If you get a chance, you might like to read my article about the history of the Atocha. It explains the circumstances of the 28-ship convoy leaving the New World well into hurricane season.


PegCole17 profile image

PegCole17 3 years ago from Dallas, Texas

Daisy, I really enjoyed reading this informative article and learning about these discoveries. Having lived in Key West as a child I wish I had paid more attention when my Dad told us stories about these sunken treasures. What an interesting piece of history. Would love to go back and visit the museum and see the artifacts. Thanks so much.


Daisy Mariposa profile image

Daisy Mariposa 3 years ago from Orange County (Southern California) Author

Peg (PegCole17),

It's nice to "see" you again. Thanks for reading my article and adding your comment.

I hope you get back to Key West some day to visit the museum. Seeing the artifacts that the Mel Fisher team discovered was an incredible experience.
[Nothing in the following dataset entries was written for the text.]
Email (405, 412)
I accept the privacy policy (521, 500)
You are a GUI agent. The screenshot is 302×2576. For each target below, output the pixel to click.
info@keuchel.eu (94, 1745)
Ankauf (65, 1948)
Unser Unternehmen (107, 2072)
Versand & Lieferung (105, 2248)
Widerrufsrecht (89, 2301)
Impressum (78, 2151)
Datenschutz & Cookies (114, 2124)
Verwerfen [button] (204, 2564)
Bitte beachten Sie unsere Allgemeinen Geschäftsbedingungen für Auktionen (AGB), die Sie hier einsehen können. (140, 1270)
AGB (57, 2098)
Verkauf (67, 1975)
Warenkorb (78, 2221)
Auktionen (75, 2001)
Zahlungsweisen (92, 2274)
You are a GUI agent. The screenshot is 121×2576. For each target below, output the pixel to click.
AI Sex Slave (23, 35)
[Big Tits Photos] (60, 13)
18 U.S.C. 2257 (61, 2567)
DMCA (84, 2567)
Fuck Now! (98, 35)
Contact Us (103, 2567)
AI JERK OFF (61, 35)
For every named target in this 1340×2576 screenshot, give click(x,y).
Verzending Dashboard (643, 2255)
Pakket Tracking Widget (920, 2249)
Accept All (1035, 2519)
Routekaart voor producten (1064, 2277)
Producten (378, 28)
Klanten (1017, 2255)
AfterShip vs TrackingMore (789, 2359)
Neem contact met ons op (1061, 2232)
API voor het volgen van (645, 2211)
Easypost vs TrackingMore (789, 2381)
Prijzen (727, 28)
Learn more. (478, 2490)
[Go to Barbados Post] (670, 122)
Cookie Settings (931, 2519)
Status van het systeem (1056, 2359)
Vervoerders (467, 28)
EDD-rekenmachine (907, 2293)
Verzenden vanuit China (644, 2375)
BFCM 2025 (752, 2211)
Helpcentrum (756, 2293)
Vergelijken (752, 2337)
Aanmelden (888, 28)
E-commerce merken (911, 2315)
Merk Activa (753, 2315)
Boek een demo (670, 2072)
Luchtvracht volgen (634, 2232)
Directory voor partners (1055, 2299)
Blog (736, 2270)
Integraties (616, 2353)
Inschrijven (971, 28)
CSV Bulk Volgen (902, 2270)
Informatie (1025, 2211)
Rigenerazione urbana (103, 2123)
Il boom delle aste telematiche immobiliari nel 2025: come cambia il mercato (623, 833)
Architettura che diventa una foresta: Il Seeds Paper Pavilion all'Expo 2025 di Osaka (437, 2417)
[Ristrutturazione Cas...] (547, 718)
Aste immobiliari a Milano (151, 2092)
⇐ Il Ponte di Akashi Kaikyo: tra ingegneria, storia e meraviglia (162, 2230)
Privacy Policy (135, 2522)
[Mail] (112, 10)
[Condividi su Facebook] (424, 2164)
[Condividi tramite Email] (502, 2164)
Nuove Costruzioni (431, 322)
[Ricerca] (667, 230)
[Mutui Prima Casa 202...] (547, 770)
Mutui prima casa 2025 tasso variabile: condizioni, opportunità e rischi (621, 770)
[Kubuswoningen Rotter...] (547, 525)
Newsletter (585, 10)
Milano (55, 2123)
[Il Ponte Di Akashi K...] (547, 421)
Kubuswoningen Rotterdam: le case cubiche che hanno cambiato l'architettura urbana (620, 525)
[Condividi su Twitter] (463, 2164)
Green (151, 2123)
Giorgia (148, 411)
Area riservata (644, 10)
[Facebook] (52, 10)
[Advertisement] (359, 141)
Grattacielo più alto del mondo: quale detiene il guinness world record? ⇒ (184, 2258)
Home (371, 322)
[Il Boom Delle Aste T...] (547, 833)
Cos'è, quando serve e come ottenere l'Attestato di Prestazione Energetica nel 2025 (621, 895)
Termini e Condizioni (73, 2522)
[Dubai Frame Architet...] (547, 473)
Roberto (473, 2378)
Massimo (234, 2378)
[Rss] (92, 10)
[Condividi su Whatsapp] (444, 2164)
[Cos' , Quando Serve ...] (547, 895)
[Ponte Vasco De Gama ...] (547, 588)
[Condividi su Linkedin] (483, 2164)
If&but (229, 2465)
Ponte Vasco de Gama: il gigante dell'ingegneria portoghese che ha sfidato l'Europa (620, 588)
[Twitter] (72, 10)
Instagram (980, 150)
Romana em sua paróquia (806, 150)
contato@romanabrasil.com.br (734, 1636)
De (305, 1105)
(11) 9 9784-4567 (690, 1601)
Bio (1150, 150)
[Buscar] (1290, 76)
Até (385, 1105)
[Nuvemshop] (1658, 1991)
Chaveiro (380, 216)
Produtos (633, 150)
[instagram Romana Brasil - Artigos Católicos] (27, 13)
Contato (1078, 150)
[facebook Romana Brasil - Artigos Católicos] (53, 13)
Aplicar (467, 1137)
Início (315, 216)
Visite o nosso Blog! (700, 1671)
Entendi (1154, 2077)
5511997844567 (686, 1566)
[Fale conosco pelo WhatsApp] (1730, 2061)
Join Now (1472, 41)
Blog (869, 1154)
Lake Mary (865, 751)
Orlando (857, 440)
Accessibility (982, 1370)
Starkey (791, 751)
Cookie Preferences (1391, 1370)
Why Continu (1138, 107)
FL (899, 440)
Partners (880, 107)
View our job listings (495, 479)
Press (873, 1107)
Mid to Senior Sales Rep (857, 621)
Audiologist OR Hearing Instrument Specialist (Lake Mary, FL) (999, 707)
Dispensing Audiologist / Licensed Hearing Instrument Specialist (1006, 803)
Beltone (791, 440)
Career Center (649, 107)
If you have time, you might like to read my article about the history of Nuestra Señora de Atocha. It will give you a lot of background information about the convoy and the destructive hurricane.


Vellur profile image

Vellur 14 months ago from Dubai

Enjoyed reading about the Nuestra Señora de Atocha. Mel Fisher and his crew did a great job by finding the ship. It is amazing just to imagine the ship and the artifacts were in the ocean floor for 360 years! Great hub, interesting and informative as always.


Daisy Mariposa profile image

Daisy Mariposa 14 months ago from Orange County (Southern California) Author

Nithya (Vellur),

Thanks for reading my article and adding your comments. I appreciate your continued support of my writing.

Having read about Nuestra Señora de Atocha for many years, I was so glad I visited the Mel Fisher Maritime Museum when I was in Key West.